Init with default settings

model = Undouble(method='phash', hash_size=8)

Import example data

targetdir = model.import_example(data='flowers')

Importing the files files from disk, cleaning and pre-processing

model.import_data(targetdir)

Compute image-hash

model.fit_transform()

Find images with image-hash <= threshold

model.group(threshold=0)

[undouble] >INFO> Store examples at [./undouble/data]..

[undouble] >INFO> Downloading [flowers] dataset from github source..
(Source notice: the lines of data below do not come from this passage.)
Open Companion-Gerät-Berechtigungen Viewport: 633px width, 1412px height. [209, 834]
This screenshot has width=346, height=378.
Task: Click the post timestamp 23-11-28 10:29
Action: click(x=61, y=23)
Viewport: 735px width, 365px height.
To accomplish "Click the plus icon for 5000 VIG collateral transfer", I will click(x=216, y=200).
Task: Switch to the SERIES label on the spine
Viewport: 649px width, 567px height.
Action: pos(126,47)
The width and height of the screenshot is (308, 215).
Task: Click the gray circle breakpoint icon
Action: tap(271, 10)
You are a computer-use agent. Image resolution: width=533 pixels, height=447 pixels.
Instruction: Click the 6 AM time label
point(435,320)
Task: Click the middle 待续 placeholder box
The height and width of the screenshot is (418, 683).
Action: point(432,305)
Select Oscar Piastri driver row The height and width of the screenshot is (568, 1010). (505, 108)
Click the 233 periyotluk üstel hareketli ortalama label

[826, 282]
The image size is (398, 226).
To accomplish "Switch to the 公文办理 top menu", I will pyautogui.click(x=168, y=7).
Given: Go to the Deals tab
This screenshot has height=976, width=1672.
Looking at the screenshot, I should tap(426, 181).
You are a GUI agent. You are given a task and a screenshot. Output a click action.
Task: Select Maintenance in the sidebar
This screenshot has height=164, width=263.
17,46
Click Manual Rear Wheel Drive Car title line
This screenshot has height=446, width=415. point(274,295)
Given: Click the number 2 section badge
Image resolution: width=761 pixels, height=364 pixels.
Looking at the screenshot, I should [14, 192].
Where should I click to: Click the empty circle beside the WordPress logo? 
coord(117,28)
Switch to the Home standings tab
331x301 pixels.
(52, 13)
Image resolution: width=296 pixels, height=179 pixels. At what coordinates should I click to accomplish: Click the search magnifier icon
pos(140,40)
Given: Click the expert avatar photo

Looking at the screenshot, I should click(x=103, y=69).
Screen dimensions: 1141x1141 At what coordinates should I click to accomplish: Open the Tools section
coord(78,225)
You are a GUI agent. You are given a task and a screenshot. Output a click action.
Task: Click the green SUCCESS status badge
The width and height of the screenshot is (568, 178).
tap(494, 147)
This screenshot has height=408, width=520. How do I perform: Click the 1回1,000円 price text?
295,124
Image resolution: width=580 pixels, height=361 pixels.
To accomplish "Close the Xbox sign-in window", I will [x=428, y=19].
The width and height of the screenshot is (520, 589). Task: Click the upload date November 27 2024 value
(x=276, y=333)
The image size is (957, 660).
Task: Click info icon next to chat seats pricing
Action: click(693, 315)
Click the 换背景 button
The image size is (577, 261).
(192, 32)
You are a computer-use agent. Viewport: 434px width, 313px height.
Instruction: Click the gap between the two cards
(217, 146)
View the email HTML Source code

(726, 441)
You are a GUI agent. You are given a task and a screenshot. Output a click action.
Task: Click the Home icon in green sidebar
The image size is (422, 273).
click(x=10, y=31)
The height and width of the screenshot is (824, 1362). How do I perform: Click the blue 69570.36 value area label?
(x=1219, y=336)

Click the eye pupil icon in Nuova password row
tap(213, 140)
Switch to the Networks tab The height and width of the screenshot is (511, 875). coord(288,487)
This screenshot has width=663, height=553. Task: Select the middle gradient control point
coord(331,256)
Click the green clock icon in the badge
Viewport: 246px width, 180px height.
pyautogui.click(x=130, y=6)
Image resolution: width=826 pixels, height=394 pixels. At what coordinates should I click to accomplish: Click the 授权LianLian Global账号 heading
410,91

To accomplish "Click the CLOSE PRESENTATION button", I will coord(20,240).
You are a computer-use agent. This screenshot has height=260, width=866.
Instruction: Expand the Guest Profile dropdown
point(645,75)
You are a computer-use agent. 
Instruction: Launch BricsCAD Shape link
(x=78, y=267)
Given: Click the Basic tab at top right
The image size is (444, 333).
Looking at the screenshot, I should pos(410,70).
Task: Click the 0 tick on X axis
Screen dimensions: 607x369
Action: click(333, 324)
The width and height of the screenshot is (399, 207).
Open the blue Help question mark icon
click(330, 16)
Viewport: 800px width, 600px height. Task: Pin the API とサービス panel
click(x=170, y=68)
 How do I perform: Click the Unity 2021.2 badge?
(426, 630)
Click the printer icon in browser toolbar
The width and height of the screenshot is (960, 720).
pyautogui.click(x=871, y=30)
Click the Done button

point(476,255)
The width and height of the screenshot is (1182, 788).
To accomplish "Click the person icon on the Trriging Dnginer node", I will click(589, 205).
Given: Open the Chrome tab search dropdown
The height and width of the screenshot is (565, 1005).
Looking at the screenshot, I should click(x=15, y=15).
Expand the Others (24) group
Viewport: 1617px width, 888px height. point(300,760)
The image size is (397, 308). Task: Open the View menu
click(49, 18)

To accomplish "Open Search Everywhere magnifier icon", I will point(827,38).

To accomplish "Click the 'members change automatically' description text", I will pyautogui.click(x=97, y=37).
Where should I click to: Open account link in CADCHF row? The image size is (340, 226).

[undouble] >INFO> Extracting files..

[undouble] >INFO> [214] files are collected recursively from path: [./undouble/data/flower_images]

[undouble] >INFO> Reading and checking images.

[undouble] >INFO> Reading and checking images.

100%|| 214/214 [00:02<00:00, 96.56it/s]

[undouble] >INFO> Extracting features using method: [phash]

100%|| 214/214 [00:00<00:00, 3579.14it/s]

[undouble] >INFO> Build adjacency matrix with phash differences.

[undouble] >INFO> Extracted features using [phash]: (214, 214)

100%|| 214/214 [00:00<00:00, 129241.33it/s]

[undouble] >INFO> Number of groups with similar images detected: 3

[undouble] >INFO> [3] groups are detected for [7] images.

Plot the images

model.plot()

Move the images

model.move()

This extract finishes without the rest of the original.